Open a ZIP like a table. Still a ZIP, now queryable.
cozip glues a Parquet manifest onto an ordinary ZIP and drops a tiny fixed index at byte 0 that points to it. Fetch the index, fetch the manifest, query it locally, then range-request just the bytes you actually want. A 20 GB archive becomes a queryable dataset in two reads.
It works because nothing about the ZIP changes. unzip works. zipfile.ZipFile works. Your OS preview pane works.
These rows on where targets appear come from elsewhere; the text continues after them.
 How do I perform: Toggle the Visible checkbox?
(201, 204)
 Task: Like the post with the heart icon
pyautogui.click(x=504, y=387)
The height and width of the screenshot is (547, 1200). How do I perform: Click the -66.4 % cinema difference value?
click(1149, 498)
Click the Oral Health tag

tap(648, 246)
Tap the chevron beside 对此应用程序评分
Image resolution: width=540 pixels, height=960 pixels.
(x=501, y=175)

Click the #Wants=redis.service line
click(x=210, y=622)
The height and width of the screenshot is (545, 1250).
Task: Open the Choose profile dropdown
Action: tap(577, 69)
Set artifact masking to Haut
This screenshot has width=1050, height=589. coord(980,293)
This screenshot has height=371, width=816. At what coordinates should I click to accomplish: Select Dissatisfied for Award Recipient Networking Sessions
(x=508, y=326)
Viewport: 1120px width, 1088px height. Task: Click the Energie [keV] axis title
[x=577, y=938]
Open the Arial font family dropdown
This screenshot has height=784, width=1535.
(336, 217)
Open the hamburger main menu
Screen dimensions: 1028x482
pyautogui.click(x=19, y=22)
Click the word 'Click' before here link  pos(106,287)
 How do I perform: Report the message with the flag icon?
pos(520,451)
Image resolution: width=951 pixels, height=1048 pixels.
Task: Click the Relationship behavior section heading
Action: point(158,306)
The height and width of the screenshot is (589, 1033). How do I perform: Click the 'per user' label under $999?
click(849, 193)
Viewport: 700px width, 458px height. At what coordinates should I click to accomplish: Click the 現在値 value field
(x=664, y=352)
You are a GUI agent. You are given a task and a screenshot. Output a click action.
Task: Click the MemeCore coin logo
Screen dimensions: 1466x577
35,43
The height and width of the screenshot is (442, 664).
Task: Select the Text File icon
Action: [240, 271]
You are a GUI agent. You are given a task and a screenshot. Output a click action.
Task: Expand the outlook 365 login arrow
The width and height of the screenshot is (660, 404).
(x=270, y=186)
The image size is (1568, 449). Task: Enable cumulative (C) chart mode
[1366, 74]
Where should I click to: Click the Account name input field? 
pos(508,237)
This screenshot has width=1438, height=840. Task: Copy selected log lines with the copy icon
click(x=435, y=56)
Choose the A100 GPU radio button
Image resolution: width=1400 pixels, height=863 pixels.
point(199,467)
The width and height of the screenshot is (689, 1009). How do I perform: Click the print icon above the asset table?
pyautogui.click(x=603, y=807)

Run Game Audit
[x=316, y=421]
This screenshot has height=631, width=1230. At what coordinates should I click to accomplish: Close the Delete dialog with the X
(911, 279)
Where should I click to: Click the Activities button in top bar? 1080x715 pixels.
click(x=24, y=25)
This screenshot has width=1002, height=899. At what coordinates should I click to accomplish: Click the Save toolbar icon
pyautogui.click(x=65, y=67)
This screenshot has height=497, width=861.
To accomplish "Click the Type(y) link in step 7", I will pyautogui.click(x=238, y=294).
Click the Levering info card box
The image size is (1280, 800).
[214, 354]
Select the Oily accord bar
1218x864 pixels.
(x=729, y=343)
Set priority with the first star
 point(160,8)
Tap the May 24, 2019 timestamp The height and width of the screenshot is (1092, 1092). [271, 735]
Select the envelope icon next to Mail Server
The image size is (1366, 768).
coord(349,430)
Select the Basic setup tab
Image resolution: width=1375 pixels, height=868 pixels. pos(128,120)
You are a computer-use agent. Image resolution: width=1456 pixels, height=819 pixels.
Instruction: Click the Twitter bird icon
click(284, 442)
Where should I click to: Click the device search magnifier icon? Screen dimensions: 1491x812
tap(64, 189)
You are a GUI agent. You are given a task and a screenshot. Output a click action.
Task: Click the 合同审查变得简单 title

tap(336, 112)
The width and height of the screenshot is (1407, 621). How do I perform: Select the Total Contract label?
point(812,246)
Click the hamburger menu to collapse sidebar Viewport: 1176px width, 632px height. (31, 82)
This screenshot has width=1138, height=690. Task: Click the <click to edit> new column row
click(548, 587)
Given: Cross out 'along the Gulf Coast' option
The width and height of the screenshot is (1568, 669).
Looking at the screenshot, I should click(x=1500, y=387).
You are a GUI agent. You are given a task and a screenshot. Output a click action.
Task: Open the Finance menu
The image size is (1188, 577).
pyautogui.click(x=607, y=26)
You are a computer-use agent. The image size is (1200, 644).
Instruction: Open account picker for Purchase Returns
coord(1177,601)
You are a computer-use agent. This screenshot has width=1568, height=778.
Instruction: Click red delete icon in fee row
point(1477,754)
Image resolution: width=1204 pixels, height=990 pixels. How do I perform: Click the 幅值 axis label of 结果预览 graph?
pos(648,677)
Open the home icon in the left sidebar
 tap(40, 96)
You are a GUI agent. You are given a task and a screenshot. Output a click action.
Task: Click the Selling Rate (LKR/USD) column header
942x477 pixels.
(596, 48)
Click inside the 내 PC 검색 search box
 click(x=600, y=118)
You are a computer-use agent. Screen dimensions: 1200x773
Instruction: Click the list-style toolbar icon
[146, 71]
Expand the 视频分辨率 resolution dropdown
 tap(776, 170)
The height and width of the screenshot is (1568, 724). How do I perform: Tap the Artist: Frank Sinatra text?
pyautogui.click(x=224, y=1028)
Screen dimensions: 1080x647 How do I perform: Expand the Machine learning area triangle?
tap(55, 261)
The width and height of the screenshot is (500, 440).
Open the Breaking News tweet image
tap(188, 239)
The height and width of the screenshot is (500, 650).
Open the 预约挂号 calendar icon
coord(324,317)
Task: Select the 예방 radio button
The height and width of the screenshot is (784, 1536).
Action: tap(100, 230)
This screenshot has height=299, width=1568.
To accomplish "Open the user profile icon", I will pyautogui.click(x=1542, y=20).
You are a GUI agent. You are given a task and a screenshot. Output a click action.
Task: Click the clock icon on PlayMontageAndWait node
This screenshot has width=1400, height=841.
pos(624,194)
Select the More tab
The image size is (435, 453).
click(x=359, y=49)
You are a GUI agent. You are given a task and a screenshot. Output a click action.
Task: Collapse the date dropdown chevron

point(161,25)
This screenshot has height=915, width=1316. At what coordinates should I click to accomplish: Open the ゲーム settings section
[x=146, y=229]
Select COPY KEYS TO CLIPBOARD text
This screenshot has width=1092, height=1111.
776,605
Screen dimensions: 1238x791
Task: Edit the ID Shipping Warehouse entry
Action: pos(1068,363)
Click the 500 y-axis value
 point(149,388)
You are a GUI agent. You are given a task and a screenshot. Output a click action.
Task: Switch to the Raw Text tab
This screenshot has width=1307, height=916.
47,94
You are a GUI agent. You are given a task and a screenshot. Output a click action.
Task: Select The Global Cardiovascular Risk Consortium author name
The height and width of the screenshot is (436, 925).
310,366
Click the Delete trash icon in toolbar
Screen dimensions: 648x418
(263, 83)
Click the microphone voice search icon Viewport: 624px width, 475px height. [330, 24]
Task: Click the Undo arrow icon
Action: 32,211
The manifest is just the first entry, and any conforming ZIP reader walks right past it.
import cozip
import pyarrow as pa
table = pa.table({
"path": ["local/tile_001.tif", "local/tile_002.tif", "local/tile_003.tif"],
"name": ["tile_001.tif", "tile_002.tif", "tile_003.tif"],
"split": ["train", "val", "train"],
"label": ["cloud", "water", "forest"],
})
cozip.write("dataset.zip", table)
manifest = cozip.read("https://example.com/dataset.zip")
train = manifest.filter(pa.compute.equal(manifest["split"], "train"))path says where each file lives on disk. name is how it shows up inside the archive. Everything else rides along into the manifest and becomes queryable on read. R and Julia have the same API, see their READMEs.
| Language | Install | Docs |
|---|---|---|
| Python | pip install cozip |
python/ |
| R | install.packages("cozip", repos = "https://asterisk-labs.r-universe.dev") |
r/ |
| Julia | Pkg.Registry.add("https://github.com/asterisk-labs/AsteriskRegistry"); Pkg.add("Cozip") |
julia/ |
Every binding wraps the same C core. A cozip written by R reads byte for byte identically in Julia, in Python, in C.
See SPEC.md. The format is short and stable. Any conforming reader handles any conforming writer.
MIT.